**What you will do**
Pictures are not repeated. Every line from the beginning of the entries through the one with "You are a computer-use" is restated exactly.
Material for this task Start Marker
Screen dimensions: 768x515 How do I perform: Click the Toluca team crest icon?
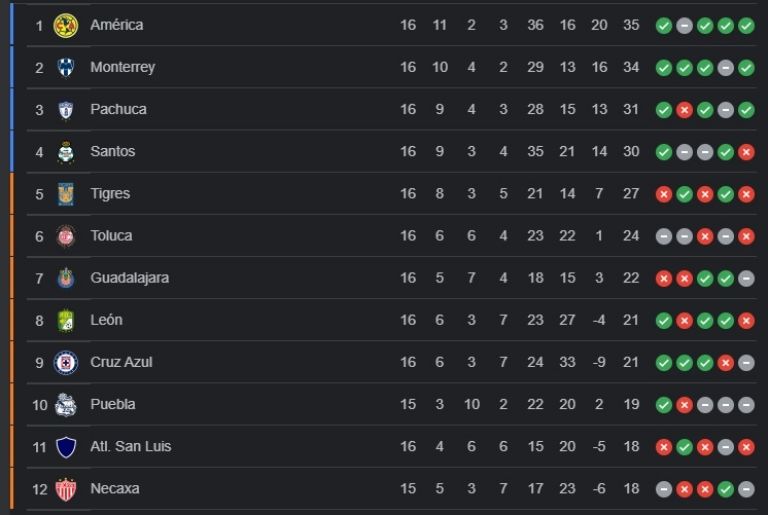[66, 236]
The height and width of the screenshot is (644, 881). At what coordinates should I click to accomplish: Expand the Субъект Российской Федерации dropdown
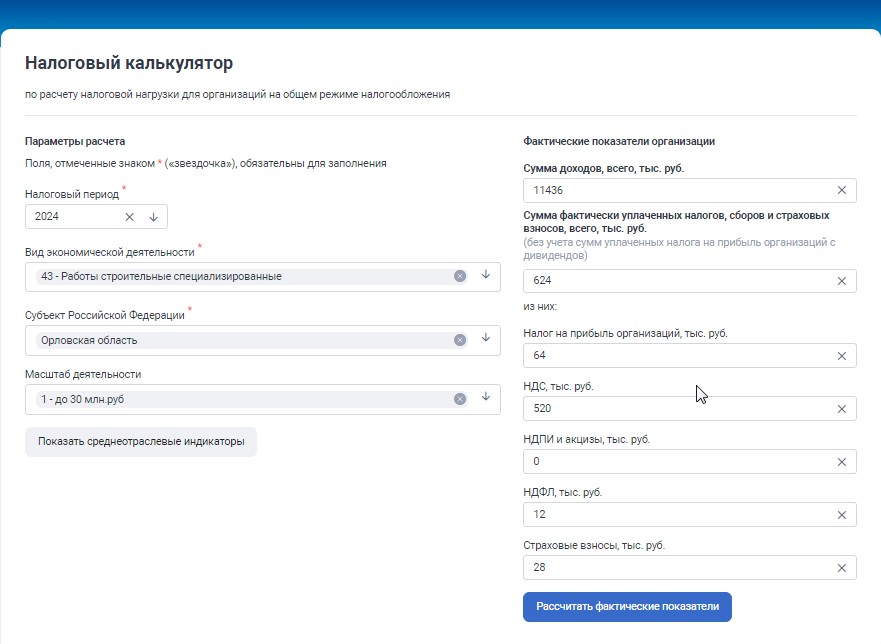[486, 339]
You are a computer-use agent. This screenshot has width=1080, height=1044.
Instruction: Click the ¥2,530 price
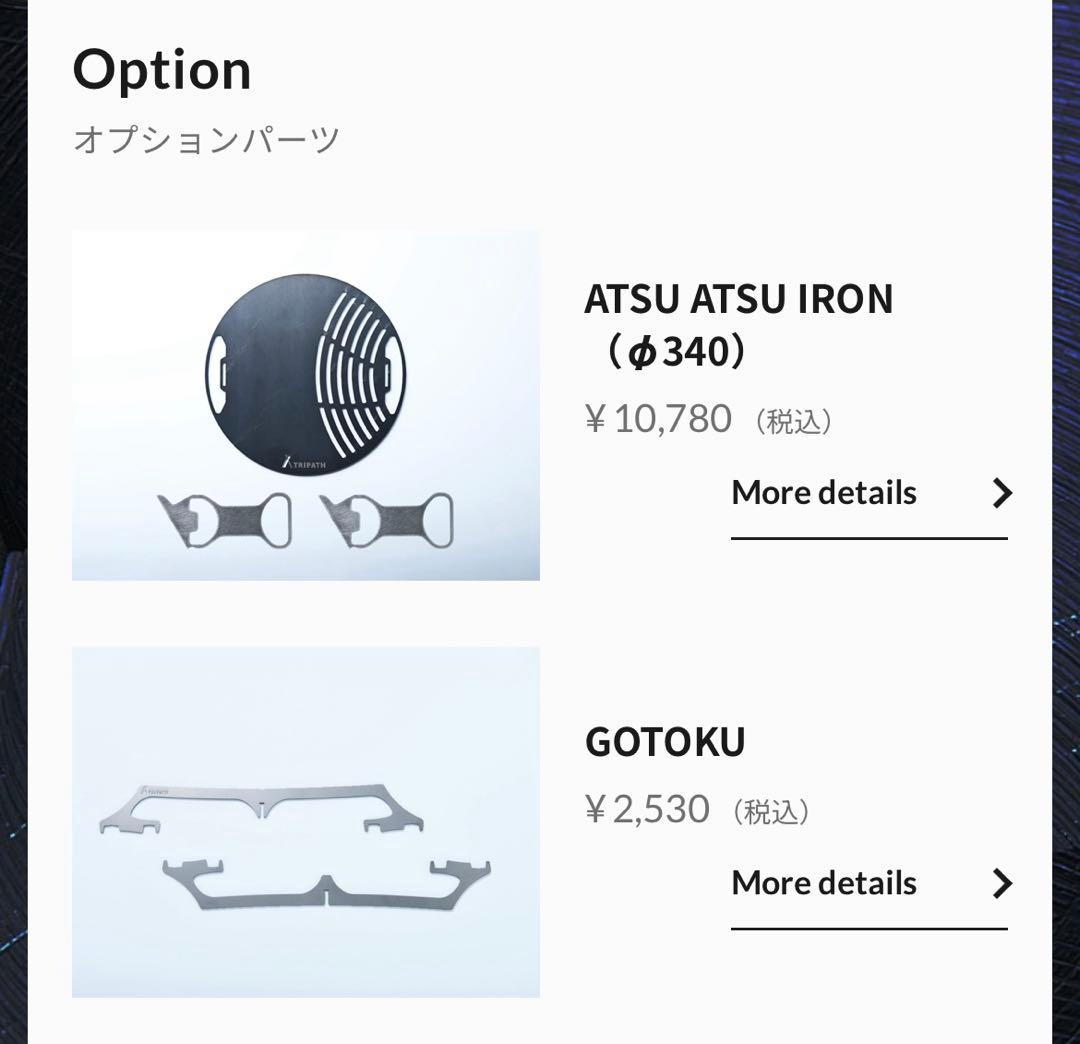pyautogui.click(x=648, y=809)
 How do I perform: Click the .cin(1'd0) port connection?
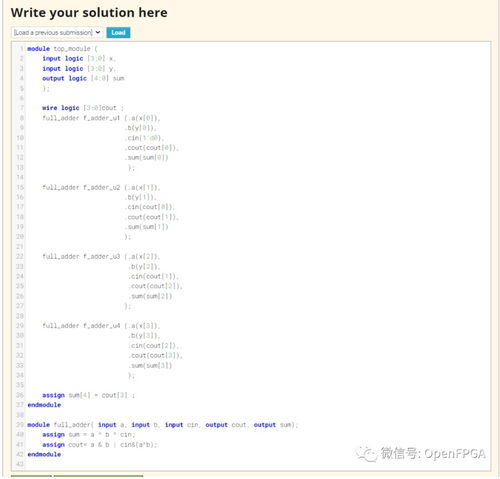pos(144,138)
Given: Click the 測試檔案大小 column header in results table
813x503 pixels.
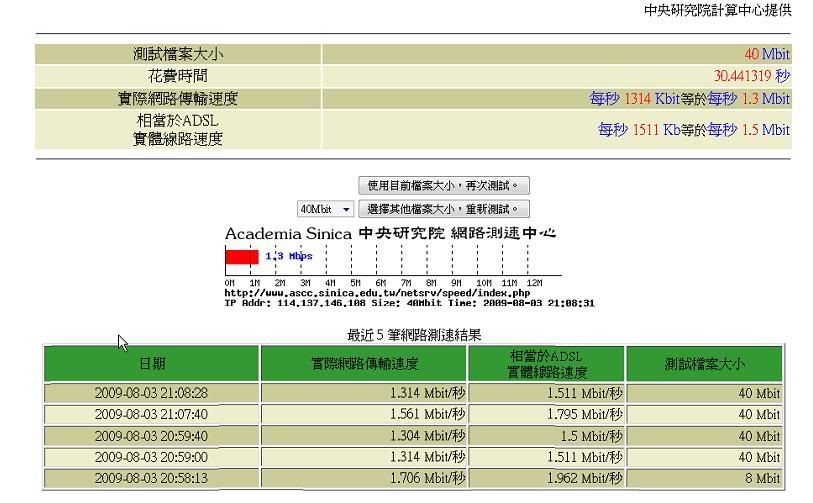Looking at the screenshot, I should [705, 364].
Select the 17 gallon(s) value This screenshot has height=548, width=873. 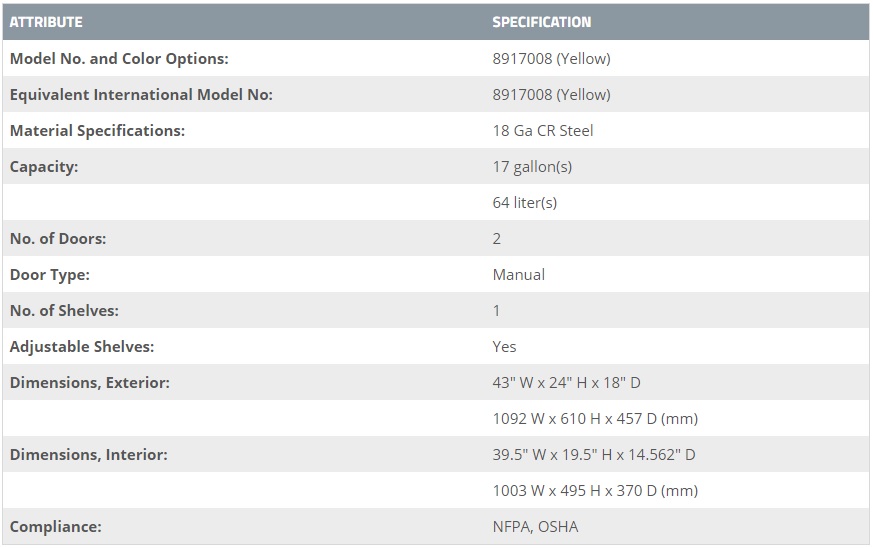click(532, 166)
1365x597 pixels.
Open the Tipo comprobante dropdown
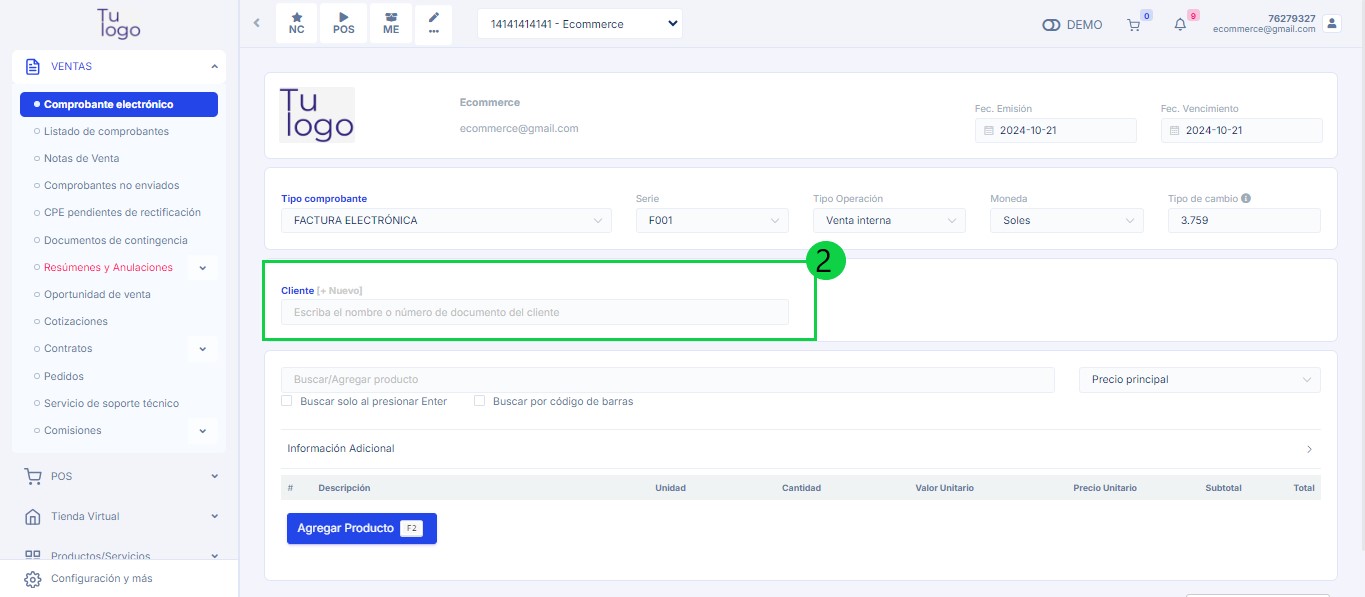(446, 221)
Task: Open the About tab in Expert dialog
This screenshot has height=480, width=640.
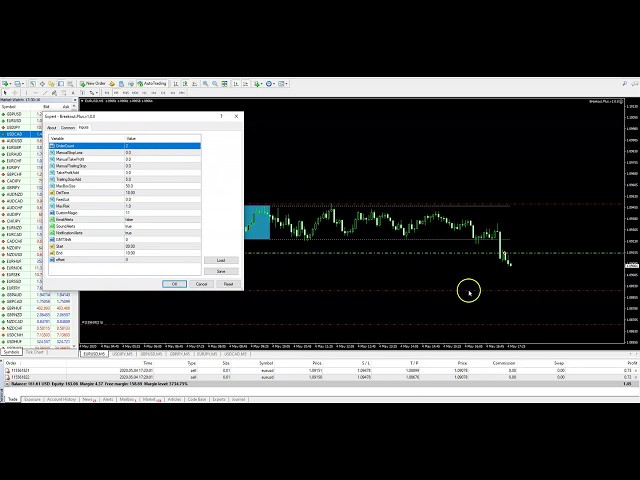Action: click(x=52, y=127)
Material for this task End Marker
**Output for this task**
Screen dimensions: 768x515 How do I perform: Click the Toluca team crest icon?
[66, 236]
The height and width of the screenshot is (644, 881). At what coordinates should I click to accomplish: Expand the Субъект Российской Федерации dropdown
[486, 339]
You are a computer-use agent. This screenshot has width=1080, height=1044.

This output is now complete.